The final step in the data preparation was to create the hospital data list. This was a relatively simple task, as all the information was readily available, the locations were known and only a relatively small number of hospitals were involved in the study. As part of the data preparation, each hospital was given a unique ID corresponding to the driving time table with a many-to-one relationship.
The construction of the model was divided into two distinct parts: creation of the mapping interface (the SDSS) and creation of a mechanism to analyze and process the data (model). The mapping interface was designed to allow the user to zoom to a location and to click on a road segment and insert a location into the map. In order to facilitate this, the 200 m segmented road data was first uploaded into ArcGIS server. A block of code was then written to allow users to click on a road segment, insert an MCI location and retrieve the unique ID of the road segment. Once retrieved, the unique ID is used to obtain the driving time to each hospital from the pre calculated driving time table. This portion of the model was constructed using ArcGIS server API, as it provides a rich set of functionalities and tools to interact with the road data and allow developers to build complex web-based mapping applications.
Driving Time Validation
Shows comparison between model driving time and actual ambulance driving time for nine ambulance trips that had the same origin and destination
The table below shows nine incidents where ambulance trips started and ended in exactly the same location. In this case, patients were being transferred from a non-trauma hospital to a major trauma hospital. The model time calculation was 13 minutes while most of the actual ambulance driving time ranges from 8 to 13 minutes with one trip as an outlier at 27 minutes. The table results illustrate the variability between trips from and to the same locations. The results from the table illustrate the relatively limited variability of ambulance driving time compared to our model.
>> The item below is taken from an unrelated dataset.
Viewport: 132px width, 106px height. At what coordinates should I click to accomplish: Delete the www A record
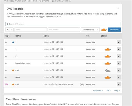(x=119, y=77)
The response to a MCI must be both swift and precise if it is to be effective. As a result, dynamic decision making is of critical importance . To be useful in this context, MCI modelling must produce results within an extremely short time frame. Although the proposed model provides the basic information required for evidence-based decision making, improvements can still be made, particularly in regard to the provision of real time hospital capacity and traffic data. Real time hospital capacity can be obtained by creating a utility that will enable hospitals to update capacity in the hospital database as soon as a mass casualty is declared. The model can then connect to the hospital database to retrieve the capacity. In addition, the model allows updates in hospital capacity as patients are evacuated from the scene of the incident to a given hospital. Unfortunately, incorporating real time traffic data is more complicated, as to do so would significantly extend the time required for computer data processing [16, 33]. Although the model described in this study was able to avoid significant processing delays by utilizing pre-calculated driving times from each location on the road network to each hospital in the study area, the use of pre-calculated driving times also introduces some limitations. It does not, for example, allow for the input of travel impedances, like street closure as a result of the MCI, like bridge closures, or construction, into the calculation. Table 2, which compares model travel times with actual ambulance travel times, highlights the need to implement travel time calculations in real time while also incorporating real time traffic data. Out of the nine identical ambulance trips that were recorded, one trip clearly took much longer than the others. While the reason for this particular delay is unknown, a real time traffic data and driving time calculation might have suggested a different route if a traffic problem were the cause.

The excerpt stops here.